STUDY TEXT:
##########

Proper Documentation a Critical Aspect in Chronic Pain Management

Pain ManagementAccording to the Institute of Medicine of The National Academies, up to 100 million Americans suffer from chronic pain. Good documentation is crucial when treating chronic pain patients. The physician has to ensure accurate pain management transcription of the dictated patient records in order to set the framework for the evaluation of the treatment plan and subsequent actions. The lack of complete and clear documentation in patient medical records can have a negative impact on clinical preparedness as well as the revenue of the healthcare practice since documentation is the key to proper billing.

Chronic Pain Treatment – Key Points that Need to Be Documented

An article published in Baylor University Medical Center Proceedings (BUMC Proceedings) discusses the main points that need to be documented when providing care for chronic pain patients. They are:

  • Patients’ prior treatment history: This should include history and physical, progress notes, orders, procedure reports, consultation reports, discharge summary, other physician reports, anesthesia reports, lab reports, imaging reports and so on. Comprehensive documentation will raise the threshold at which consultation and referral for other treatment options are needed.
  • All aspects of the manner in which their pain affects the patient: Complete documentation of the effects of chronic pain on the patient will provide the physician with many ways to validate the benefit of the treatment provided for the patient’s chronic pain.
  • Why a medical management plan is reasonable.
  • Subsequently, how the medical management plan is helping the patient.

##########

GIVEN DATA:
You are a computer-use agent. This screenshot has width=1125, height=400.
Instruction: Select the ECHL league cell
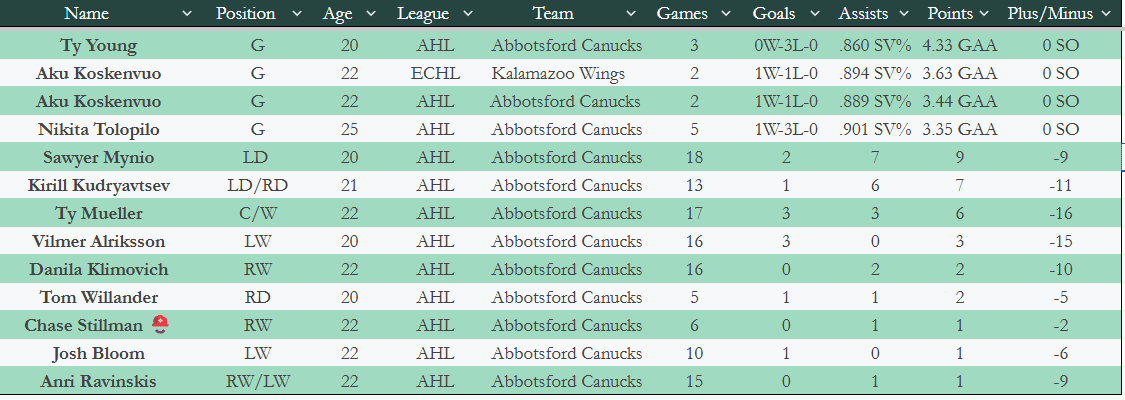tap(432, 74)
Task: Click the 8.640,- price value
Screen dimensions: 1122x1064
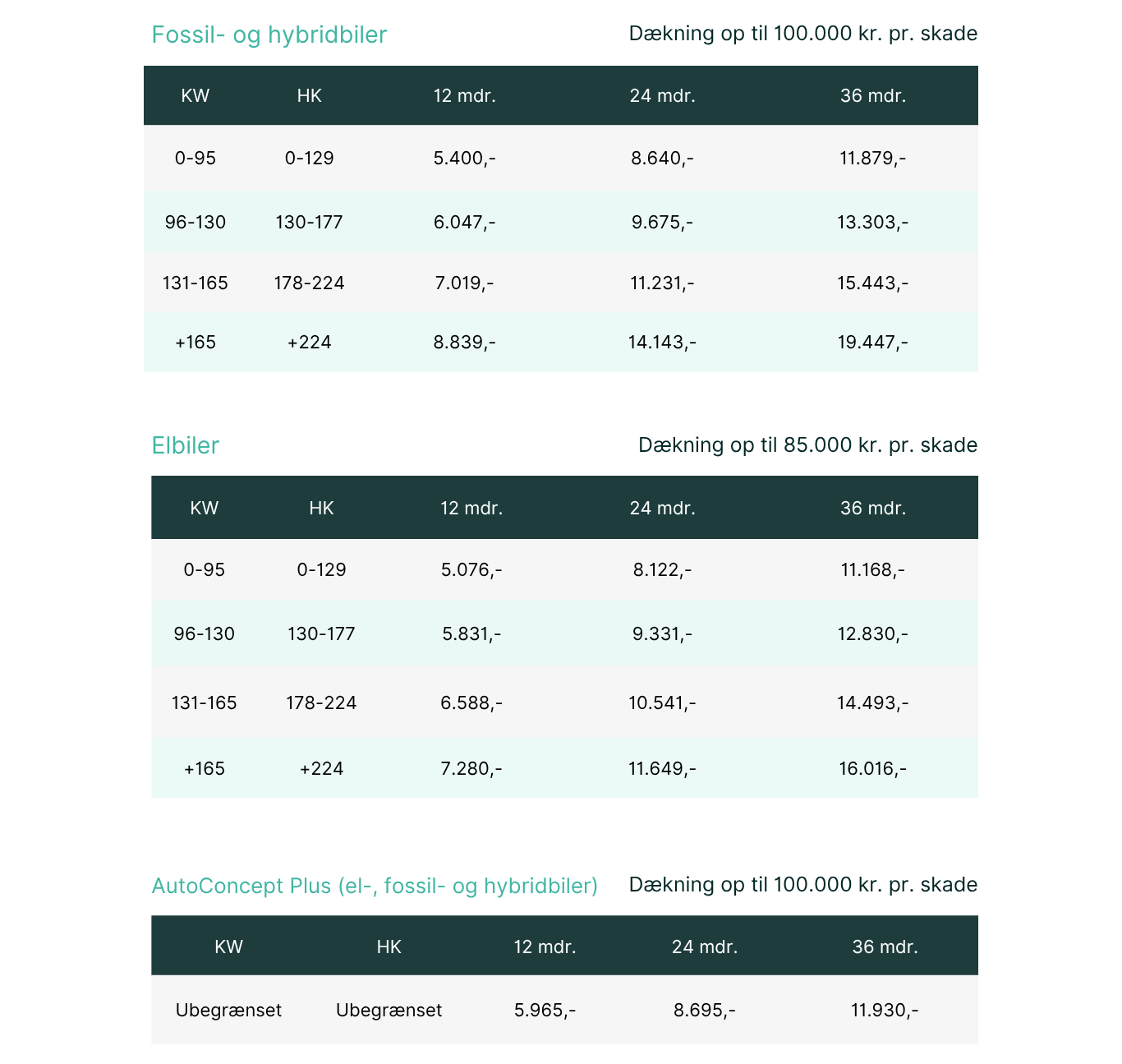Action: [663, 158]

##########

REQUIRED ACTION A:
According to the chronic pain documentation article, how many Americans suffer from chronic pain?
REQUIRED ACTION B:
List every key point the chronic pain documentation article says must be documented when caring for chronic pain patients.
REQUIRED ACTION C:
Write the next part of the chronic pain documentation article, picking up after its final bullet point.

TASK ANSWER A:
Up to 100 million Americans.

TASK ANSWER B:
- Patients' prior treatment history
- All aspects of the manner in which their pain affects the patient
- Why a medical management plan is reasonable
- How the medical management plan is subsequently helping the patient

TASK ANSWER C:
According to the author of the article, putting in extra time and effort in documenting these matters will make subsequent documentation easier. It will provide the physician with a baseline from which it is easy to evaluate and document how the patient is responding to therapy, whether the treatment plan is proving beneficial for the patient, and whether further consultation or referral is needed.

In the electronic health record (EHRs), documentation mainly involves checking appropriate boxes. While inadequate documentation pertaining to patients with other medical condition such as hypertension, diabetes, chronic obstructive pulmonary disease may not lead to medical board discipline, regulatory scrutiny of chronic pain patients treated with opioids is very common. The physician needs to meticulously document follow-up office visits, urine drug screens, phone calls, emails, and even communications with the patient’s family as well as maintain an up-to-date medication chart.

With these rigorous documentation requirements, physicians are increasingly relying on reliable medical transcription companies for timely, error-free pain management transcription. Professional service providers ensure an integrated approach that blends EHR and medical transcription service where physician dictation is transcribed, edited, reviewed and fed into EHR fields.